Cidade-Estado da Guanabara

Proposta de transformar a cidade do Rio de Janeiro em uma cidade-estado autônoma, separando-a do atual estado do Rio de Janeiro e recriando, sob novo formato, algo próximo ao antigo estado da Guanabara (extinto com a fusão de 1975). Renan apresenta a ideia como parte de seu projeto de governo e diz mantê-la, apesar da “confusão” que provocou na imprensa e entre políticos do estado.

Justificativa

Renan descreve o Rio como “uma gigantesca reserva de valor para o Brasil” — um ativo estratégico comparável a petróleo, terras raras, terras produtivas, Pelé e Ayrton Senna — que hoje, segundo ele, é sugado por uma classe política regional e perde potencialidade. A emancipação da cidade permitiria política própria de crescimento baseada em suas vocações: turismo, tecnologia e indústria cultural. Renan usa a expressão “Mônaco das Américas” para descrever o modelo que tem em mente.

Referências internacionais citadas

  • Buenos Aires — cidade autônoma dentro da Argentina.
  • Hong Kong, Pequim e Xangai — cidades autônomas na China.
  • Londres e Nova York — como modelos de administração metropolitana.

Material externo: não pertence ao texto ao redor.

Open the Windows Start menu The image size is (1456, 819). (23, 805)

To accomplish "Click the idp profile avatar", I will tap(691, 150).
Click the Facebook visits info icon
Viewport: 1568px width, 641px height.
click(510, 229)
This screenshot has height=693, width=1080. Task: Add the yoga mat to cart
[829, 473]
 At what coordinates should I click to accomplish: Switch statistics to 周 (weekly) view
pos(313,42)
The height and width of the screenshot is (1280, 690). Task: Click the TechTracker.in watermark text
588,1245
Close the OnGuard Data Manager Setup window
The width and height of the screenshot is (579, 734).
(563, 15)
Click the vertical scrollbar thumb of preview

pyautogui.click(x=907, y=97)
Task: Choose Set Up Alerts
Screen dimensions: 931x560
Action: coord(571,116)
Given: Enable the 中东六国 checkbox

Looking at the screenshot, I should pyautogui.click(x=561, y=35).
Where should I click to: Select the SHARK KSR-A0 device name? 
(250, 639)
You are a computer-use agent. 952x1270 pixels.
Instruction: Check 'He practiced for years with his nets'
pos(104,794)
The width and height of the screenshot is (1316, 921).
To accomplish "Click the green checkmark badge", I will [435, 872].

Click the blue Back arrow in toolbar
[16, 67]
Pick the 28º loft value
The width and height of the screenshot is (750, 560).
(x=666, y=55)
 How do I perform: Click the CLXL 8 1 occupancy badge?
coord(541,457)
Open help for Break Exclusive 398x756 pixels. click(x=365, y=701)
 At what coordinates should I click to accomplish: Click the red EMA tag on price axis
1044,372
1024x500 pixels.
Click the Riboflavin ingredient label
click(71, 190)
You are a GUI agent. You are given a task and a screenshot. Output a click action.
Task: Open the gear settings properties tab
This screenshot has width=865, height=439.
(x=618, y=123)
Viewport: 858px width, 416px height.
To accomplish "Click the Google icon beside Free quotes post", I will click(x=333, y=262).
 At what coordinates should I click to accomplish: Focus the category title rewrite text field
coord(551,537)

Desenho institucional proposto

  • Polícia própria e sistema de educação próprio para a cidade.
  • Sem aumento do número de cargos públicos: usaria a administração municipal já existente. “De acordo com nosso planejamento, o número de cargos necessários seria menor”.
  • Criação de uma autoridade interestadual unindo o “antigo” estado do Rio e o novo “estado da Guanabara” para cuidar de:
    • Barcas, trens e transporte metropolitano em geral.
    • Despoluição da Baía de Guanabara, financiada pelos royalties do petróleo do território carioca.
  • Enquadramento: “o Rio não deixaria de fazer parte do Brasil” — ganharia “status único reconhecido pelo Estado brasileiro”, recuperando-se “dos anos de decadência sucedidos à saída da capital para Brasília”.

Desdobramento

Renan indicou o site guanabaralivre.com.br como canal para apresentar o detalhamento da proposta.